1. **Estimation Accuracy**: Bias and error analysis
2. **Uncertainty Quantification**: Confidence intervals and coverage
3. **Efficiency Analysis**: Time vs accuracy trade-offs

### Custom Visualization

```python
from neurological_lrd_analysis.benchmark_core.visualization import create_accuracy_comparison_plot

# Create custom accuracy plot
fig = create_accuracy_comparison_plot(results, save_path="./accuracy.png")
```

## Best Practices

### 1. Choose Appropriate Scoring Weights

- **For real-time applications**: High speed and success rate weights
- **For research**: High accuracy and robustness weights
- **For clinical use**: High accuracy and robustness weights
- **For screening**: High speed and success rate weights

### 2. Select Suitable Data Generators

- **General benchmarking**: Use `fbm` and `fgn`
- **Multifractal analysis**: Include `mrw`
- **Time series analysis**: Include `arfima`
- **Mean-reverting processes**: Include `fou`

### 3. Configure Bootstrap Parameters

- **Quick testing**: 50-100 bootstrap samples
- **Production use**: 500-1000 bootstrap samples
- **High precision**: 1000+ bootstrap samples

### 4. Backend Selection

- **GPU available**: Use `jax_gpu` for large datasets
- **CPU only**: Use `numba_cpu` for optimization
- **Reliability**: Use `numpy` for critical applications

### 5. Validation Strategy

```python
# Multi-generator validation
generators = ['fbm', 'fgn', 'arfima', 'mrw', 'fou']
contaminations = ['none', 'noise', 'outliers']

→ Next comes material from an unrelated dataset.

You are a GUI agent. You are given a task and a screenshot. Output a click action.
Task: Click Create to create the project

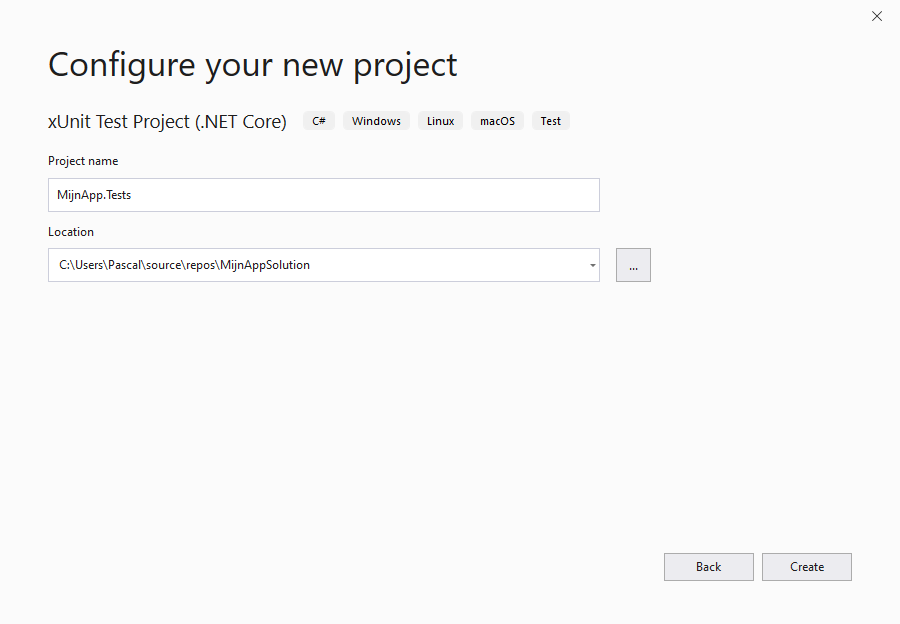pyautogui.click(x=806, y=567)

# Cross-validation with different scoring weights
weight_configs = [
    ScoringWeights(0.4, 0.2, 0.3, 0.1),  # BCI
    ScoringWeights(0.2, 0.4, 0.1, 0.3),  # Research
    ScoringWeights(0.3, 0.3, 0.1, 0.3),  # Clinical
]
```

### 6. Performance Monitoring

```python
# Monitor key metrics
config = BenchmarkConfig(
    output_dir="./results",
    verbose=True,           # Enable detailed output
    save_results=True,      # Save for analysis
    scoring_weights=weights
)
```

## Example Configurations

### Complete BCI Application Setup

```python
from neurological_lrd_analysis.benchmark_core.runner import BenchmarkConfig, ScoringWeights
from neurological_lrd_analysis.benchmark_core.generation import generate_grid

# BCI-specific scoring weights
bci_weights = ScoringWeights(
    success_rate=0.4,
    accuracy=0.2,
    speed=0.3,
    robustness=0.1
)

# Generate test data
datasets = generate_grid(
    hurst_values=[0.5, 0.7],
    lengths=[512, 1024],
    contaminations=['none', 'noise'],
    generators=['fbm', 'fgn'],
    seed=42
)

# Configure benchmark
config = BenchmarkConfig(
    output_dir="./bci_results",
    n_bootstrap=100,
    confidence_level=0.95,
    save_results=True,
    verbose=True,
    scoring_weights=bci_weights
)
```

### Complete Research Application Setup

```python
# Research-specific scoring weights
research_weights = ScoringWeights(
    success_rate=0.2,
    accuracy=0.4,
    speed=0.1,
    robustness=0.3
)

# Generate comprehensive test data
datasets = generate_grid(
    hurst_values=[0.3, 0.5, 0.7, 0.9],
    lengths=[512, 1024, 2048, 4096],
    contaminations=['none', 'noise', 'outliers', 'trend'],
    generators=['fbm', 'fgn', 'arfima', 'mrw'],
    contamination_level=0.15,
    seed=42
)

# Configure benchmark
config = BenchmarkConfig(
    output_dir="./research_results",
    n_bootstrap=500,
    confidence_level=0.99,
    save_results=True,
    verbose=True,
    scoring_weights=research_weights
)
```

## Troubleshooting

### Common Issues

1. **Low success rates**: Reduce contamination level or use more robust estimators
2. **Poor accuracy**: Increase bootstrap samples or use more accurate estimators
3. **Slow performance**: Use faster estimators or enable GPU acceleration
4. **Inconsistent results**: Increase robustness weight or use more stable estimators

### Performance Optimization

1. **Use appropriate data lengths**: 512-2048 for most applications
2. **Select relevant estimators**: Don't test all estimators if not needed
3. **Optimize bootstrap samples**: Balance between accuracy and speed
4. **Use hardware acceleration**: Enable JAX GPU when available

This configuration guide provides the foundation for optimizing the biomedical Hurst factory library for your specific application needs.